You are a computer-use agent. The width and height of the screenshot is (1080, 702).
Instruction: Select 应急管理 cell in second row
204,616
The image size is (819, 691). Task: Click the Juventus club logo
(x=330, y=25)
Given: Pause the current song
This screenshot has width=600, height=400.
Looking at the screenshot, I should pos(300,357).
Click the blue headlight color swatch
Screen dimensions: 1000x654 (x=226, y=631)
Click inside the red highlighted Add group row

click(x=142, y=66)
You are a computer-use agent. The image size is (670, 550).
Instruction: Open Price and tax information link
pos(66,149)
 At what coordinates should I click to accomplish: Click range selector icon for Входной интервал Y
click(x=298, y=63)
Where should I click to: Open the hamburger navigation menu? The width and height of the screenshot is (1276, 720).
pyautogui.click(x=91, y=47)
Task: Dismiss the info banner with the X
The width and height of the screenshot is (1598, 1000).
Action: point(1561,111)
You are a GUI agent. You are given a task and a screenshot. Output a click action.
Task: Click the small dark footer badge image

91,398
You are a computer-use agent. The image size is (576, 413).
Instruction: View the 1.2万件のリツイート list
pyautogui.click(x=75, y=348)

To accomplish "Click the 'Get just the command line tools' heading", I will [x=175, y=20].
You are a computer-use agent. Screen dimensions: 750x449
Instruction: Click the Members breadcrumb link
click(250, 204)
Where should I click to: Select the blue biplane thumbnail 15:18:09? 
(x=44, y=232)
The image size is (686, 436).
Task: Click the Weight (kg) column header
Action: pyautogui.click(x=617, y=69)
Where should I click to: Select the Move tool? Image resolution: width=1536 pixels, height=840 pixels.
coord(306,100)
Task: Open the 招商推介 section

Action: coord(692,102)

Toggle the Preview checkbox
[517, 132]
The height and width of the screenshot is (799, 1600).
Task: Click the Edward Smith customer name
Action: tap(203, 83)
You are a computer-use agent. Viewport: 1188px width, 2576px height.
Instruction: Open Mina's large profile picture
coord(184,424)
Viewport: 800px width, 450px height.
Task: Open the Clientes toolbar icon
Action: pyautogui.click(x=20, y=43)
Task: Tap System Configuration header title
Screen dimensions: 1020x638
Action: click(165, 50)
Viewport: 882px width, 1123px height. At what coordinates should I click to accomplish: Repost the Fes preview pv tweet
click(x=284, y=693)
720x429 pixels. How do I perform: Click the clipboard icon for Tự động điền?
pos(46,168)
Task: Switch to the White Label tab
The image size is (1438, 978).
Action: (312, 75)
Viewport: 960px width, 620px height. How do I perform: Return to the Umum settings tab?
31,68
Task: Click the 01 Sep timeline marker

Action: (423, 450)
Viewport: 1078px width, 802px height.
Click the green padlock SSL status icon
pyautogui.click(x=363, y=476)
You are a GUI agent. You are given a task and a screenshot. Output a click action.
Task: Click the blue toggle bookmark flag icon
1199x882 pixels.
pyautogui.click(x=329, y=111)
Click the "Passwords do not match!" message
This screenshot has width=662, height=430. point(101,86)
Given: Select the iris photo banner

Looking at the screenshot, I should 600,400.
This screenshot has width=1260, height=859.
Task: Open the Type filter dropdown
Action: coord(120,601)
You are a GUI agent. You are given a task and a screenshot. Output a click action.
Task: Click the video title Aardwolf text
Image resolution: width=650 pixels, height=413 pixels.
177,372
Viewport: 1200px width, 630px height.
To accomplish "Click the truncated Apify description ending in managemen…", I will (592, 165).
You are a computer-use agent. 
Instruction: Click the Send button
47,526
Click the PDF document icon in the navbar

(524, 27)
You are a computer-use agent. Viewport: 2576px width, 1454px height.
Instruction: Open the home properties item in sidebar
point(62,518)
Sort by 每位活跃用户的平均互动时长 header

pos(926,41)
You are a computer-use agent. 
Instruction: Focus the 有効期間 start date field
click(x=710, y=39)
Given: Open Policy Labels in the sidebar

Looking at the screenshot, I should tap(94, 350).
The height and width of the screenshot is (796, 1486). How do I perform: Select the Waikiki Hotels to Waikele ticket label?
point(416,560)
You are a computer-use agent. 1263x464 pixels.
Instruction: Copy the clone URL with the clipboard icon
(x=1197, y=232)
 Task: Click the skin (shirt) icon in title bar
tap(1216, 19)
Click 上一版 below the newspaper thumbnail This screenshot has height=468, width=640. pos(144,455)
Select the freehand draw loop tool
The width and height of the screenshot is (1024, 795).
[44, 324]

▶ ASSIGNMENT
Return each line above exactly.

▶ TASK OUTPUT
You are a computer-use agent. The width and height of the screenshot is (1080, 702).
Instruction: Select 应急管理 cell in second row
204,616
The image size is (819, 691). Task: Click the Juventus club logo
(x=330, y=25)
Given: Pause the current song
This screenshot has width=600, height=400.
Looking at the screenshot, I should pos(300,357).
Click the blue headlight color swatch
Screen dimensions: 1000x654 (x=226, y=631)
Click inside the red highlighted Add group row

click(x=142, y=66)
You are a computer-use agent. The image size is (670, 550).
Instruction: Open Price and tax information link
pos(66,149)
 At what coordinates should I click to accomplish: Click range selector icon for Входной интервал Y
click(x=298, y=63)
Where should I click to: Open the hamburger navigation menu? The width and height of the screenshot is (1276, 720).
pyautogui.click(x=91, y=47)
Task: Dismiss the info banner with the X
The width and height of the screenshot is (1598, 1000).
Action: point(1561,111)
You are a GUI agent. You are given a task and a screenshot. Output a click action.
Task: Click the small dark footer badge image

91,398
You are a computer-use agent. The image size is (576, 413).
Instruction: View the 1.2万件のリツイート list
pyautogui.click(x=75, y=348)

To accomplish "Click the 'Get just the command line tools' heading", I will [x=175, y=20].
You are a computer-use agent. Screen dimensions: 750x449
Instruction: Click the Members breadcrumb link
click(250, 204)
Where should I click to: Select the blue biplane thumbnail 15:18:09? 
(x=44, y=232)
The image size is (686, 436).
Task: Click the Weight (kg) column header
Action: pyautogui.click(x=617, y=69)
Where should I click to: Select the Move tool? Image resolution: width=1536 pixels, height=840 pixels.
coord(306,100)
Task: Open the 招商推介 section

Action: coord(692,102)

Toggle the Preview checkbox
[517, 132]
The height and width of the screenshot is (799, 1600).
Task: Click the Edward Smith customer name
Action: tap(203, 83)
You are a computer-use agent. Viewport: 1188px width, 2576px height.
Instruction: Open Mina's large profile picture
coord(184,424)
Viewport: 800px width, 450px height.
Task: Open the Clientes toolbar icon
Action: pyautogui.click(x=20, y=43)
Task: Tap System Configuration header title
Screen dimensions: 1020x638
Action: click(165, 50)
Viewport: 882px width, 1123px height. At what coordinates should I click to accomplish: Repost the Fes preview pv tweet
click(x=284, y=693)
720x429 pixels. How do I perform: Click the clipboard icon for Tự động điền?
pos(46,168)
Task: Switch to the White Label tab
The image size is (1438, 978).
Action: (312, 75)
Viewport: 960px width, 620px height. How do I perform: Return to the Umum settings tab?
31,68
Task: Click the 01 Sep timeline marker

Action: (423, 450)
Viewport: 1078px width, 802px height.
Click the green padlock SSL status icon
pyautogui.click(x=363, y=476)
You are a GUI agent. You are given a task and a screenshot. Output a click action.
Task: Click the blue toggle bookmark flag icon
1199x882 pixels.
pyautogui.click(x=329, y=111)
Click the "Passwords do not match!" message
This screenshot has width=662, height=430. point(101,86)
Given: Select the iris photo banner

Looking at the screenshot, I should 600,400.
This screenshot has width=1260, height=859.
Task: Open the Type filter dropdown
Action: coord(120,601)
You are a GUI agent. You are given a task and a screenshot. Output a click action.
Task: Click the video title Aardwolf text
Image resolution: width=650 pixels, height=413 pixels.
177,372
Viewport: 1200px width, 630px height.
To accomplish "Click the truncated Apify description ending in managemen…", I will (592, 165).
You are a computer-use agent. 
Instruction: Click the Send button
47,526
Click the PDF document icon in the navbar

(524, 27)
You are a computer-use agent. Viewport: 2576px width, 1454px height.
Instruction: Open the home properties item in sidebar
point(62,518)
Sort by 每位活跃用户的平均互动时长 header

pos(926,41)
You are a computer-use agent. 
Instruction: Focus the 有効期間 start date field
click(x=710, y=39)
Given: Open Policy Labels in the sidebar

Looking at the screenshot, I should tap(94, 350).
The height and width of the screenshot is (796, 1486). How do I perform: Select the Waikiki Hotels to Waikele ticket label?
point(416,560)
You are a computer-use agent. 1263x464 pixels.
Instruction: Copy the clone URL with the clipboard icon
(x=1197, y=232)
 Task: Click the skin (shirt) icon in title bar
tap(1216, 19)
Click 上一版 below the newspaper thumbnail This screenshot has height=468, width=640. pos(144,455)
Select the freehand draw loop tool
The width and height of the screenshot is (1024, 795).
[44, 324]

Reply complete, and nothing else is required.